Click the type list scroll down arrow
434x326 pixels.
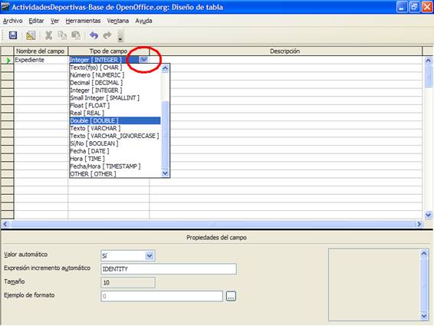click(165, 173)
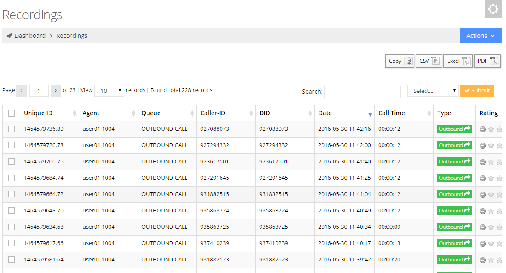
Task: Clear rating for recording 1464579736.80
Action: (x=483, y=129)
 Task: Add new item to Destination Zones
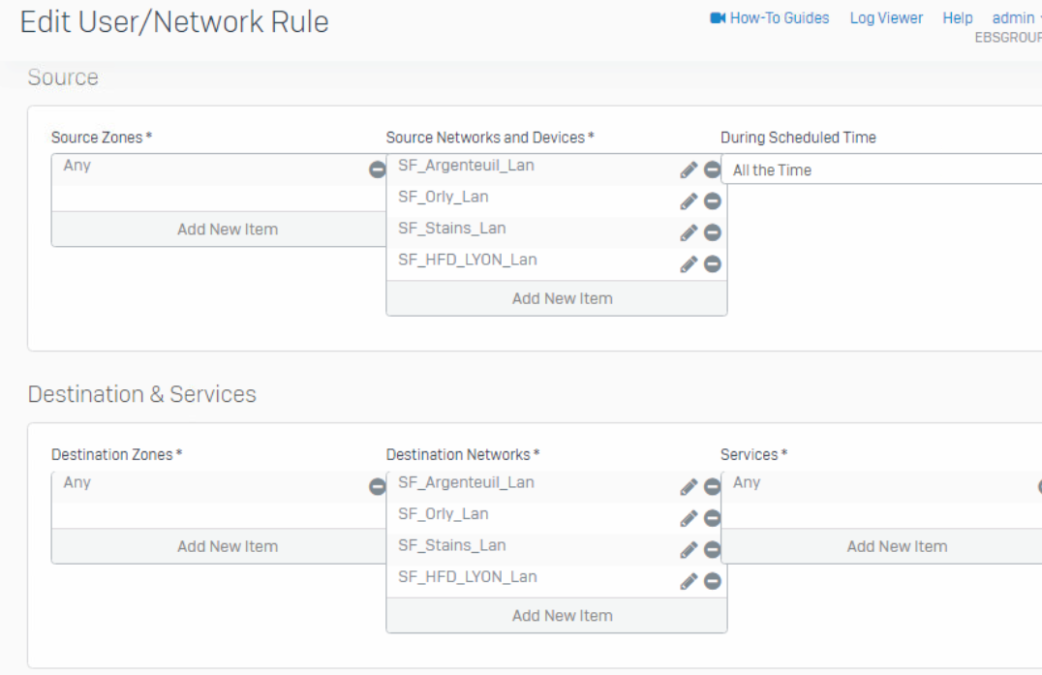(x=228, y=546)
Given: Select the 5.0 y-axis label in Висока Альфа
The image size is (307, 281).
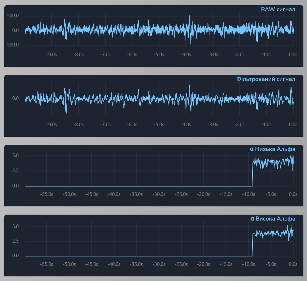Looking at the screenshot, I should pos(15,226).
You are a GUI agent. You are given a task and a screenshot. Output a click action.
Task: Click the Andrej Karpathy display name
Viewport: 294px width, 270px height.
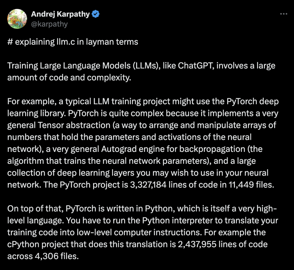[x=60, y=14]
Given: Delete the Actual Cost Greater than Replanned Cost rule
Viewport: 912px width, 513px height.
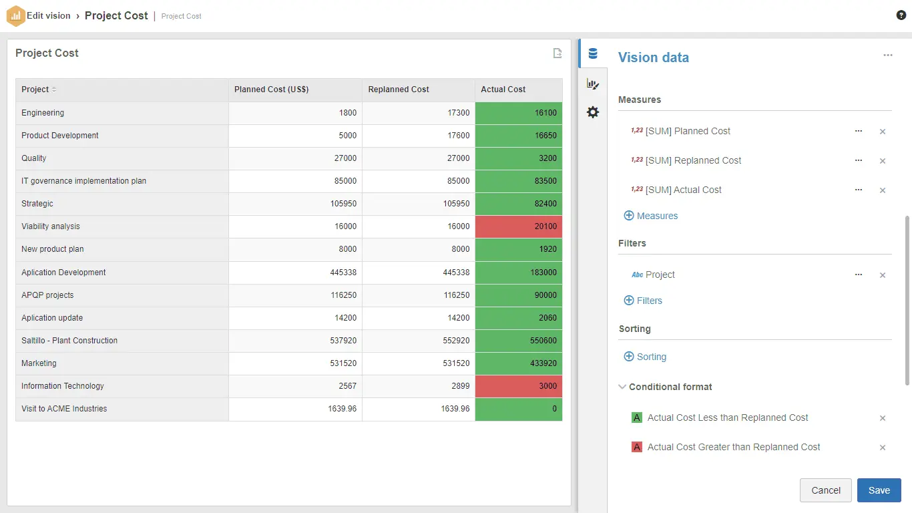Looking at the screenshot, I should click(883, 447).
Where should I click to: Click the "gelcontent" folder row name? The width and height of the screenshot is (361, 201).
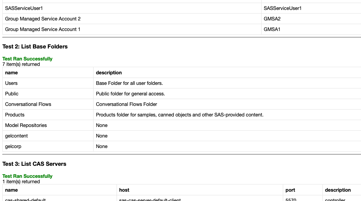[17, 136]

---*---

What you should produce is an exact copy of the records, with the pictures left out.

- **THE ANSWER**
Click the type list scroll down arrow
434x326 pixels.
click(165, 173)
Task: Clear rating for recording 1464579736.80
Action: (x=483, y=129)
 Task: Add new item to Destination Zones
(x=228, y=546)
Given: Select the 5.0 y-axis label in Висока Альфа
The image size is (307, 281).
Looking at the screenshot, I should pos(15,226).
You are a GUI agent. You are given a task and a screenshot. Output a click action.
Task: Click the Andrej Karpathy display name
Viewport: 294px width, 270px height.
[x=60, y=14]
Given: Delete the Actual Cost Greater than Replanned Cost rule
Viewport: 912px width, 513px height.
Looking at the screenshot, I should click(883, 447).
Where should I click to: Click the "gelcontent" folder row name? The width and height of the screenshot is (361, 201).
[17, 136]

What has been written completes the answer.